◆ Task prompt
Exact repetition, pictures omitted: give every record below again.

Start of Information shown

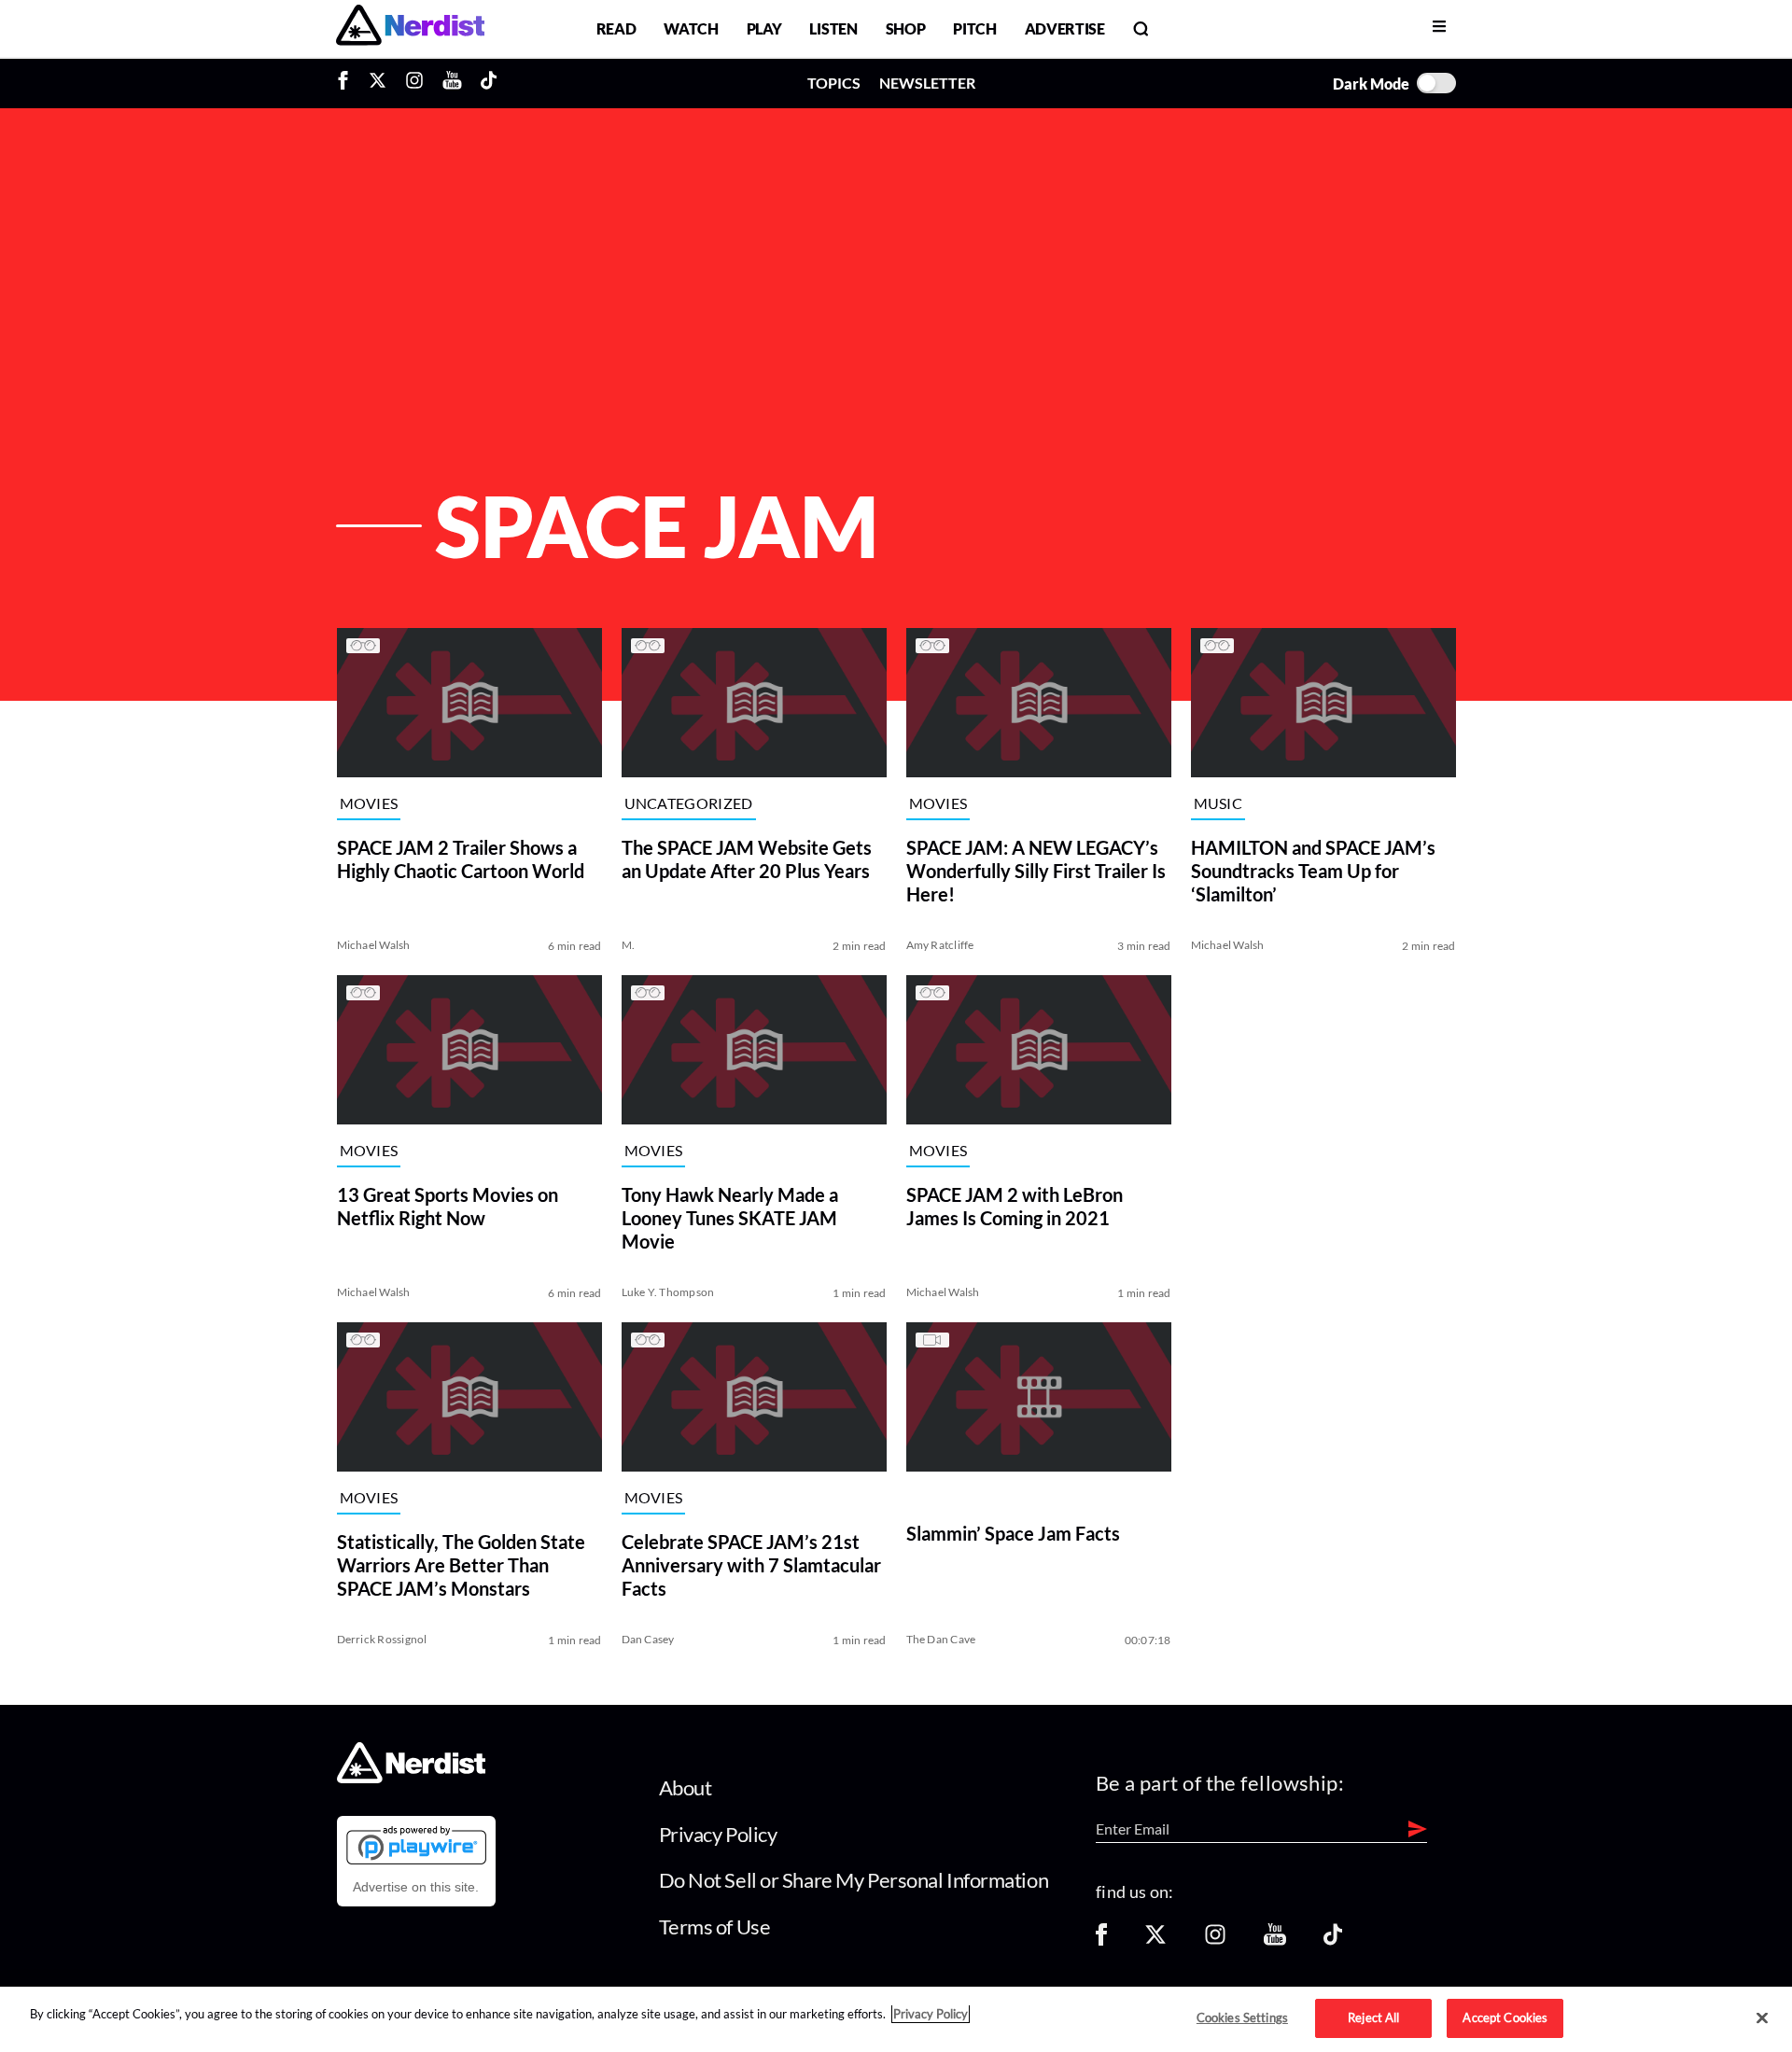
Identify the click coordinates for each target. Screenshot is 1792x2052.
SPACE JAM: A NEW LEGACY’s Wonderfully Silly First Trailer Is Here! (1036, 870)
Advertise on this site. (416, 1886)
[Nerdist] (410, 28)
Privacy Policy (718, 1834)
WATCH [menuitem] (691, 28)
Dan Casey (648, 1639)
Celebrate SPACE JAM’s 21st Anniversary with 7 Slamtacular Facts (751, 1564)
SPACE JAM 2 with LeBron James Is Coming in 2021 (1014, 1206)
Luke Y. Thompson (668, 1292)
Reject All (1373, 2017)
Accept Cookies (1505, 2017)
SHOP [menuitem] (906, 28)
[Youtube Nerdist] (452, 83)
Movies (369, 804)
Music (1218, 804)
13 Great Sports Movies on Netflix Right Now (447, 1206)
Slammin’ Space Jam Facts (1013, 1533)
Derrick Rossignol (382, 1639)
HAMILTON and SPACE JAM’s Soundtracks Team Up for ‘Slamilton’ (1313, 870)
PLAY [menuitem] (764, 28)
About (685, 1787)
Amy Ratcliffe (940, 945)
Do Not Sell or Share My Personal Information (854, 1879)
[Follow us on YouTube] (1275, 1940)
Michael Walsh (374, 945)
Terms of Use (715, 1926)
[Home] (411, 1778)
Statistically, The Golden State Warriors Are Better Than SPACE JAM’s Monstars (461, 1564)
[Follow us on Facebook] (1101, 1940)
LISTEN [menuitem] (833, 28)
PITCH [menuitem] (974, 28)
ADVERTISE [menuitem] (1065, 28)
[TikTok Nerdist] (488, 83)
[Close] (1762, 2018)
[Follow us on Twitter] (1155, 1940)
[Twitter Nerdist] (377, 83)
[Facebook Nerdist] (347, 83)
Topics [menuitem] (834, 82)
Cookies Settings (1242, 2017)
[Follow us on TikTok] (1332, 1940)
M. (628, 945)
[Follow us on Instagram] (1215, 1940)
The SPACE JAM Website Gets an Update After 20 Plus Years (747, 859)
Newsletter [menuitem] (927, 82)
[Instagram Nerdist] (414, 83)
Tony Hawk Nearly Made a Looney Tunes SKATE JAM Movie (730, 1217)
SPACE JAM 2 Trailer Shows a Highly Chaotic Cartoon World (460, 859)
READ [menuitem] (616, 28)
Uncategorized (688, 804)
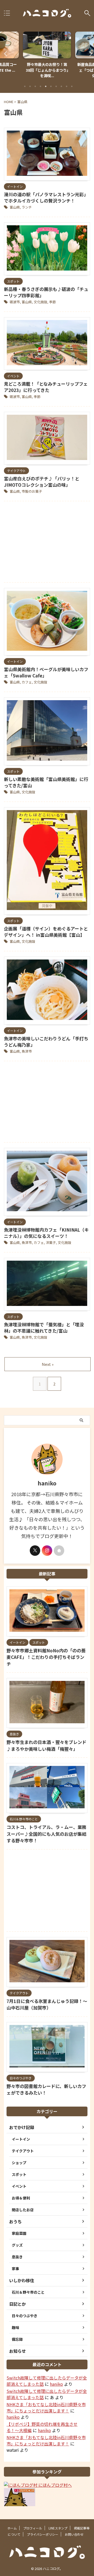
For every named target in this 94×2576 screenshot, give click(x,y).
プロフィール (32, 2528)
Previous (5, 53)
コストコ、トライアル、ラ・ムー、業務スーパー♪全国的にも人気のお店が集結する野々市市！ (46, 1834)
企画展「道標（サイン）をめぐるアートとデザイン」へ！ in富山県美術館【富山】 (46, 931)
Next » (48, 1364)
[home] (59, 1550)
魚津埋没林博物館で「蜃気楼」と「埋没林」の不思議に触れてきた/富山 (44, 1327)
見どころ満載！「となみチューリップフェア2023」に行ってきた (46, 386)
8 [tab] (61, 86)
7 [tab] (56, 86)
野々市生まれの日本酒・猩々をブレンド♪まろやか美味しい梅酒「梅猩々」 (46, 1745)
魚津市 (27, 1051)
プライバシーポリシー (42, 2534)
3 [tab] (35, 86)
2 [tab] (30, 86)
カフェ (27, 682)
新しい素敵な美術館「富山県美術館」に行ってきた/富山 (46, 782)
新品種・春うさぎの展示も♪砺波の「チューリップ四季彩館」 (46, 292)
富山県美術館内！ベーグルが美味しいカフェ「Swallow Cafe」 (46, 672)
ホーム (12, 2528)
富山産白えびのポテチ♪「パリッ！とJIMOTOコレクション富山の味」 (41, 481)
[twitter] (35, 1550)
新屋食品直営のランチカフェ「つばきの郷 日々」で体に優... (47, 69)
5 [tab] (45, 86)
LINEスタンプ (58, 2528)
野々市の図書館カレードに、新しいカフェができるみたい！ (46, 2089)
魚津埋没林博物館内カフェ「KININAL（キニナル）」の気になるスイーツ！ (46, 1232)
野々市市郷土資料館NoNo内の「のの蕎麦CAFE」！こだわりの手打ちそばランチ (46, 1657)
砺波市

End of Information shown

◆ Response to this exercise
Identify the click coordinates for each target. Screenshot is 1792x2052.
SPACE JAM: A NEW LEGACY’s Wonderfully Silly First Trailer Is Here! (1036, 870)
Advertise on this site. (416, 1886)
[Nerdist] (410, 28)
Privacy Policy (718, 1834)
WATCH [menuitem] (691, 28)
Dan Casey (648, 1639)
Celebrate SPACE JAM’s 21st Anniversary with 7 Slamtacular Facts (751, 1564)
SPACE JAM 2 with LeBron James Is Coming in 2021 (1014, 1206)
Luke Y. Thompson (668, 1292)
Reject All (1373, 2017)
Accept Cookies (1505, 2017)
SHOP [menuitem] (906, 28)
[Youtube Nerdist] (452, 83)
Movies (369, 804)
Music (1218, 804)
13 Great Sports Movies on Netflix Right Now (447, 1206)
Slammin’ Space Jam Facts (1013, 1533)
Derrick Rossignol (382, 1639)
HAMILTON and SPACE JAM’s Soundtracks Team Up for ‘Slamilton’ (1313, 870)
PLAY [menuitem] (764, 28)
About (685, 1787)
Amy Ratcliffe (940, 945)
Do Not Sell or Share My Personal Information (854, 1879)
[Follow us on YouTube] (1275, 1940)
Michael Walsh (374, 945)
Terms of Use (715, 1926)
[Home] (411, 1778)
Statistically, The Golden State Warriors Are Better Than SPACE JAM’s Monstars (461, 1564)
[Follow us on Facebook] (1101, 1940)
LISTEN [menuitem] (833, 28)
PITCH [menuitem] (974, 28)
ADVERTISE [menuitem] (1065, 28)
[TikTok Nerdist] (488, 83)
[Close] (1762, 2018)
[Follow us on Twitter] (1155, 1940)
[Twitter Nerdist] (377, 83)
[Facebook Nerdist] (347, 83)
Topics [menuitem] (834, 82)
Cookies Settings (1242, 2017)
[Follow us on TikTok] (1332, 1940)
M. (628, 945)
[Follow us on Instagram] (1215, 1940)
The SPACE JAM Website Gets an Update After 20 Plus Years (747, 859)
Newsletter [menuitem] (927, 82)
[Instagram Nerdist] (414, 83)
Tony Hawk Nearly Made a Looney Tunes SKATE JAM Movie (730, 1217)
SPACE JAM 2 Trailer Shows a Highly Chaotic Cartoon World (460, 859)
READ [menuitem] (616, 28)
Uncategorized (688, 804)
For every named target in this 94×2576 screenshot, give click(x,y).
プロフィール (32, 2528)
Previous (5, 53)
コストコ、トライアル、ラ・ムー、業務スーパー♪全国的にも人気のお店が集結する野々市市！ (46, 1834)
企画展「道標（サイン）をめぐるアートとデザイン」へ！ in富山県美術館【富山】 (46, 931)
Next » (48, 1364)
[home] (59, 1550)
魚津埋没林博物館で「蜃気楼」と「埋没林」の不思議に触れてきた/富山 (44, 1327)
見どころ満載！「となみチューリップフェア2023」に行ってきた (46, 386)
8 [tab] (61, 86)
7 [tab] (56, 86)
野々市生まれの日本酒・猩々をブレンド♪まろやか美味しい梅酒「梅猩々」 (46, 1745)
魚津市 (27, 1051)
プライバシーポリシー (42, 2534)
3 [tab] (35, 86)
2 [tab] (30, 86)
カフェ (27, 682)
新しい素敵な美術館「富山県美術館」に行ってきた/富山 (46, 782)
新品種・春うさぎの展示も♪砺波の「チューリップ四季彩館」 (46, 292)
富山県美術館内！ベーグルが美味しいカフェ「Swallow Cafe」 (46, 672)
ホーム (12, 2528)
富山産白えびのポテチ♪「パリッ！とJIMOTOコレクション富山の味」 (41, 481)
[twitter] (35, 1550)
新屋食品直営のランチカフェ「つばきの郷 日々」で体に優... (47, 69)
5 [tab] (45, 86)
LINEスタンプ (58, 2528)
野々市の図書館カレードに、新しいカフェができるみたい！ (46, 2089)
魚津埋没林博物館内カフェ「KININAL（キニナル）」の気になるスイーツ！ (46, 1232)
野々市市郷土資料館NoNo内の「のの蕎麦CAFE」！こだわりの手打ちそばランチ (46, 1657)
砺波市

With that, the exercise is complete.